Great companies have processes to systematically find new markets and new customers. Competition is part and parcel of free markets, whereas these companies stay ahead of competition by consistently finding new markets and customers to serve. 

3.Prudent Use of Capex :

If Cash Flow is King, Capex is the enemy. Many great companies have managed to build large businesses, but with significantly lower fixed assets. Outsourcing is a key tool in reducing capex requirements. Why spend on capex, when you can outsource far more efficiently.  

4.Collecting money from customers promptly :

As they say, a sale is not completed till you collect money from your customers. Delayed customer payments is a great drag on your cash flows. Couple of bad customers, leading to bad debt, can eat away all your profits for the year. Work with customers who will pay you on time.

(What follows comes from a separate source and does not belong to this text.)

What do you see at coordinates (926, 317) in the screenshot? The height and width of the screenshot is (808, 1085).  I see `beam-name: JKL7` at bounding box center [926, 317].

5.Reduced inventory levels :

Inventory is one area where cash can get locked up for ages. Management themes such as ‘Just-in-Time’, etc focus on reducing inventory levels and improving inventory turns. Not only does inventory  lock up funds, but also any obsolescence or change in prices leads to write down of inventory. Excellent companies have best in class inventory turns in their respective peer group. 

6.Stable suppliers / partner ecosystem :

All great companies need to work with suppliers and partners. In order to be great, you also need to work with highly efficient and quality conscious suppliers and partners. Before onboarding a supplier, do check their financial credentials to check if they are managing their business well. 

7.Industry leading margins : 

One result of doing all the above well is higher margins. Great companies do consistently have industry leading margins. Benchmark your margins with industry average margins and you will notice superior companies leading on all counts. 

As someone leading a company or on the board of a company, it is important to benchmark key business metrics of your company with its peer group and set goals to keep improving over time.